Occasionally a customer will come up during a sale and ask, "How do I become a Good Ju Ju vendor?" They typically want to know what the costs are (square footage, commission, etc.) and to whom do they need to speak? We always direct them to the right person knowing they will get the answers they need. However, there are certain things anyone will need to know should they possess the level of insanity necessary to dive in to 'vendor-dom.' Under the heading entitled "if we knew then what we know now," here are a few must haves necessary in becoming a successful Good Ju Ju vendor.
1. The name and number of a good chiropractor or massage therapist. Selling at Good Ju Ju requires heavy lifting, whether it be boxes of smalls or furniture. And, of course, there is the sale itself. Nineteen hours over 2 days on your feet can take its toll. Muscles and joints aren't getting any younger, and sometimes we need help putting ourselves back together.

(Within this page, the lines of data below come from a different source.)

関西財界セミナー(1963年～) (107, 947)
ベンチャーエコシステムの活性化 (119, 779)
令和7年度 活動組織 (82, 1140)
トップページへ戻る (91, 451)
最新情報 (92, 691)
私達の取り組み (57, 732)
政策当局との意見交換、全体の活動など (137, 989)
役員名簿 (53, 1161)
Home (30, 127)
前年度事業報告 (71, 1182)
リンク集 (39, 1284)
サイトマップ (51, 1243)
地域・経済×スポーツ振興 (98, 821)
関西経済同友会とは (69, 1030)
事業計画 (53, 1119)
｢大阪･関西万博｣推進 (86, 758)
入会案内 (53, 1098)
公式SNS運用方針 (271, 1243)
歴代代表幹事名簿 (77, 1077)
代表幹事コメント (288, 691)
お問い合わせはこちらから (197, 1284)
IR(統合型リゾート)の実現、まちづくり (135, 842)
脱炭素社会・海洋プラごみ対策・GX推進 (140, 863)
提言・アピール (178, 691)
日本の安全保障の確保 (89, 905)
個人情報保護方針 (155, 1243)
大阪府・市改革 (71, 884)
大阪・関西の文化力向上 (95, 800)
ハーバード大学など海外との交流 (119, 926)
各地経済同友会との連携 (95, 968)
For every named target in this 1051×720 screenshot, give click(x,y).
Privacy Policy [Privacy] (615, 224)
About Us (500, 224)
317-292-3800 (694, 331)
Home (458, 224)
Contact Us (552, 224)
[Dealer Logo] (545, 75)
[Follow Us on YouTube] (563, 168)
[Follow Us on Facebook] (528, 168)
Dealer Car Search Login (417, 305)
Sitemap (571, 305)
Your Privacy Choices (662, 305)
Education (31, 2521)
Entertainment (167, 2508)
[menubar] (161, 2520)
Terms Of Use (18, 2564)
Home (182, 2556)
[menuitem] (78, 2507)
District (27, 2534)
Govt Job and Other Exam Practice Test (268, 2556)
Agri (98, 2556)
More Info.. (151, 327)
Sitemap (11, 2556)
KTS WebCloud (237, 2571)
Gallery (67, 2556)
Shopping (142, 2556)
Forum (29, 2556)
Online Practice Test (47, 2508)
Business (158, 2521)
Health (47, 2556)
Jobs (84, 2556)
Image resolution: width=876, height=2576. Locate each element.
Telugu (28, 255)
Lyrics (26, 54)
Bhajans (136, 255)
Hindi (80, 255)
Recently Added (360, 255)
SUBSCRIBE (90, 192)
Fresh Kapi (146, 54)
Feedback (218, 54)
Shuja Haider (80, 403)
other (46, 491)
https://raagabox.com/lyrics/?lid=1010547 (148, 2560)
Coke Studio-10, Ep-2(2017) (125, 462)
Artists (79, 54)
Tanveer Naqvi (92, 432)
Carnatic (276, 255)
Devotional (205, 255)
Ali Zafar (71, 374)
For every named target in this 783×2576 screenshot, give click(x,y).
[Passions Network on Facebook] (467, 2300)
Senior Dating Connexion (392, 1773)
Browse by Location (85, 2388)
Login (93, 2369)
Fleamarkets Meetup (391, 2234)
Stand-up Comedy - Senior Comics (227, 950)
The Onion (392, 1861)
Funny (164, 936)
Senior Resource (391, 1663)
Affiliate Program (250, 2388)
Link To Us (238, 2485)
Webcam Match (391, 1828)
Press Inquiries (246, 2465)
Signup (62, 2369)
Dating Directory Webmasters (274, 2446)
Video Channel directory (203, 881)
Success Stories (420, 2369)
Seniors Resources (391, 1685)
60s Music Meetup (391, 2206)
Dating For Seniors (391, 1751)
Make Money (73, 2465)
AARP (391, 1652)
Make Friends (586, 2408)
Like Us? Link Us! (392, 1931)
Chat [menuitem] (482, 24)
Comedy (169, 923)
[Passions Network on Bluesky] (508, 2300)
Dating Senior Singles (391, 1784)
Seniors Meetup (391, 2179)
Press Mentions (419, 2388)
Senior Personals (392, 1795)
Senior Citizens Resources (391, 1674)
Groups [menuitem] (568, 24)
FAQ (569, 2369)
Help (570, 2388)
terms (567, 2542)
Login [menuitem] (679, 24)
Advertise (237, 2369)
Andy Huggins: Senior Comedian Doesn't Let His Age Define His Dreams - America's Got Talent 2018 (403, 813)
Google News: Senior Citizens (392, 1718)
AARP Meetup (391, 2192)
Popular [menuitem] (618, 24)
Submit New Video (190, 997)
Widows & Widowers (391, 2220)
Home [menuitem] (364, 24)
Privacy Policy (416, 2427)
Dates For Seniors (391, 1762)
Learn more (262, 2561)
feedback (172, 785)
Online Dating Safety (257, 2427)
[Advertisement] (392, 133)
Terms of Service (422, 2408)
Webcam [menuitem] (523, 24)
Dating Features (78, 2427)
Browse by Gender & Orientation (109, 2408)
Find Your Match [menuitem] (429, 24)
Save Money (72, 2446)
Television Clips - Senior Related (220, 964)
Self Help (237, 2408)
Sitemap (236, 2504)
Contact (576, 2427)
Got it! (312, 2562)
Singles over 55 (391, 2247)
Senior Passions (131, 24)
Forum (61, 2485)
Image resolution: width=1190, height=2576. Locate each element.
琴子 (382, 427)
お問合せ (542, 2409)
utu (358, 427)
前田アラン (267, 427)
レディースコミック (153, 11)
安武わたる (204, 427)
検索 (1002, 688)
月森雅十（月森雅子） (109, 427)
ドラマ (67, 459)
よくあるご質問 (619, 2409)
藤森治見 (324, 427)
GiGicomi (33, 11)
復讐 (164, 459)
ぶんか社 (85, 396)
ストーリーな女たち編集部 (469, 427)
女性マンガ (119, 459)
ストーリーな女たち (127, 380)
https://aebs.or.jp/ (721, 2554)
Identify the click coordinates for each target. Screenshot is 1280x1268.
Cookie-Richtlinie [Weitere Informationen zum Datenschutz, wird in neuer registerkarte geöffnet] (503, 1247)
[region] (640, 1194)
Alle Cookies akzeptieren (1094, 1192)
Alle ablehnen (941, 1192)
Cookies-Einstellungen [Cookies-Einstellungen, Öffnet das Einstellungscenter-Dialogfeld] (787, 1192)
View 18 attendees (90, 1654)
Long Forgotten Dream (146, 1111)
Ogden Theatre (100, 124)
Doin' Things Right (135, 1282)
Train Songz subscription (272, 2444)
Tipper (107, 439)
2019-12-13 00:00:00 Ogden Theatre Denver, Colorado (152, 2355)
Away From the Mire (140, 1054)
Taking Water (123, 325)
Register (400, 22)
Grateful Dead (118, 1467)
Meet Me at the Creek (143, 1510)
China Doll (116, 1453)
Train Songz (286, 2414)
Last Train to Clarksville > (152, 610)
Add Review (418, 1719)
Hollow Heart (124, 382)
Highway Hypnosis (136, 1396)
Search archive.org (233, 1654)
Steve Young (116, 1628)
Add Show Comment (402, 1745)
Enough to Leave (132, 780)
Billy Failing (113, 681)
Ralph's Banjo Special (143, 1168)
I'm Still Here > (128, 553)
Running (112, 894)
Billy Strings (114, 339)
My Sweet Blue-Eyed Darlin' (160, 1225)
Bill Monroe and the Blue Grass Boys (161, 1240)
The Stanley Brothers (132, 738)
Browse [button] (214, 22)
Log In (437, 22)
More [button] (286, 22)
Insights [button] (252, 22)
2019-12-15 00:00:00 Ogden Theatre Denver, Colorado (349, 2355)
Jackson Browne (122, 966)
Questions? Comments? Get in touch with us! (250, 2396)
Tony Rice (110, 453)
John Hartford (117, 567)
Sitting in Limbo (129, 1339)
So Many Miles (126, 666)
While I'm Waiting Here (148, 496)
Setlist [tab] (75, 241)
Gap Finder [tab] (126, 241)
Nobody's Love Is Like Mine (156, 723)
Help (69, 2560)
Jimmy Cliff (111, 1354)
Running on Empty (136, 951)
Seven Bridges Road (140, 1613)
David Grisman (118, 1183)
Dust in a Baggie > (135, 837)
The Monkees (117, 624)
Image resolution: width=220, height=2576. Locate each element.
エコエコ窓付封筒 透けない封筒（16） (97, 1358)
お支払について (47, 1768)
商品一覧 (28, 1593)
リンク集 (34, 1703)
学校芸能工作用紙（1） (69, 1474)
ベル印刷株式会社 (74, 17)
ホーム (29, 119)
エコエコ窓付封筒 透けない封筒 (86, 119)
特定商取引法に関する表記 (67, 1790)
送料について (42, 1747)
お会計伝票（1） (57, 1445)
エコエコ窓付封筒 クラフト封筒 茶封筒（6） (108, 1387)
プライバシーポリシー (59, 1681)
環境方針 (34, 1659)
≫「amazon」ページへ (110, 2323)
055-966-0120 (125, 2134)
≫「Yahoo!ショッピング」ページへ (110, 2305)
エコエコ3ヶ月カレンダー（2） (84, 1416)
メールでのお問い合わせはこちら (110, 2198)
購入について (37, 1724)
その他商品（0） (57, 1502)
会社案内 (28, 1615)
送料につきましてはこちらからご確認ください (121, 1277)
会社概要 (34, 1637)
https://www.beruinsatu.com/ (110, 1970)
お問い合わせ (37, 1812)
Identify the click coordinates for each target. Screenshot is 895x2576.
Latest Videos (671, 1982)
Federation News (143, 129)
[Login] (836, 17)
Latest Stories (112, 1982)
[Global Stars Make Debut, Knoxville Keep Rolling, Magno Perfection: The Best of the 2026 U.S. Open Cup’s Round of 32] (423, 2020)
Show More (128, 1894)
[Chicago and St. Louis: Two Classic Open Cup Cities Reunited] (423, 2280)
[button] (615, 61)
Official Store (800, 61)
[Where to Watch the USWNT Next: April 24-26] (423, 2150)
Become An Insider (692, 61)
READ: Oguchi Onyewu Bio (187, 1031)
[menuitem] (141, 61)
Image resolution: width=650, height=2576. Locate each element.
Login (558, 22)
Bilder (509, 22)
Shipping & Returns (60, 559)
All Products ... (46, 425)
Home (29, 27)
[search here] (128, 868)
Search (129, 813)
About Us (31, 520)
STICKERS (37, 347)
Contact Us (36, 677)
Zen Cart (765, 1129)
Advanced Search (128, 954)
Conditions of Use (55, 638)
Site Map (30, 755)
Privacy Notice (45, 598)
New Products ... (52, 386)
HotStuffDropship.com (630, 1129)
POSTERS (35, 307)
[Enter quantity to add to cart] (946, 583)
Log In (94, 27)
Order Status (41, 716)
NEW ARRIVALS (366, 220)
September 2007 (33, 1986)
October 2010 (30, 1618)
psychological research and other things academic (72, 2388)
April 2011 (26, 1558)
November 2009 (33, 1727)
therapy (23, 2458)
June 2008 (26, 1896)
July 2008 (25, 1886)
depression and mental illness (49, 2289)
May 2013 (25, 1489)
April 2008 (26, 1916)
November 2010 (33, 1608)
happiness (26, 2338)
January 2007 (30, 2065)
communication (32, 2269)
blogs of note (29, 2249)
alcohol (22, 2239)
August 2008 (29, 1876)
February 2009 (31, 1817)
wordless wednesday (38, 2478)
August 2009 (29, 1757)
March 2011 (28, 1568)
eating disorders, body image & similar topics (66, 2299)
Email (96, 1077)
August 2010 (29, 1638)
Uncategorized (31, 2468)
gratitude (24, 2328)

2. The willingness to give up having a good manicure. Take a look the next time you're in the store. You can tell the vendors by their short, broken, paint-spattered fingernails. It's almost impossible to have a beautiful set of nails when you are lifting, sanding, painting and staining numerous pieces of heavy wood furniture or creating small, one-of-a-kind pieces. We've all resigned ourselves to having lovely nails when we retire, whenever that will be.
3. A pickup truck or heavy duty van. You'd be surprised how much room a 9-drawer dresser or armoire takes up. Save your Mini Cooper or sedan for trips to the grocery store. When hauling heavy and big loads, the larger the vehicle the better.
4. The name of a good brake specialist. Every vendor at Good Ju Ju has at one time or another been driving along and stood their vehicle on its nose because someone put a beautiful piece of furniture out on the curb for pick-up. Keeping those brakes in tip top shape to catch that fantastic bargain is important. Having good reflexes and excellent peripheral vision doesn't hurt either.
5. Flexibility in scheduling. Remember those wonderful, spur-of-the-moment 3 day weekends or vacations? All family trips, reunions, out-of-town weddings, cruises, etc. will now have to be scheduled in and around both the First Friday sale days and the setup week preceding. A BIG calendar to keep track of everything with those days X'd out will go a long way toward retaining your sanity.
6. A long list of understanding (and strong) friends. Friends willing to assist at a moment's notice will be a big help. If they will work for food and drink (alcoholic or non), consider that a plus. Remembering them with cookies, snacks and the occasional hard-to-find item on their wish list will grease the wheels.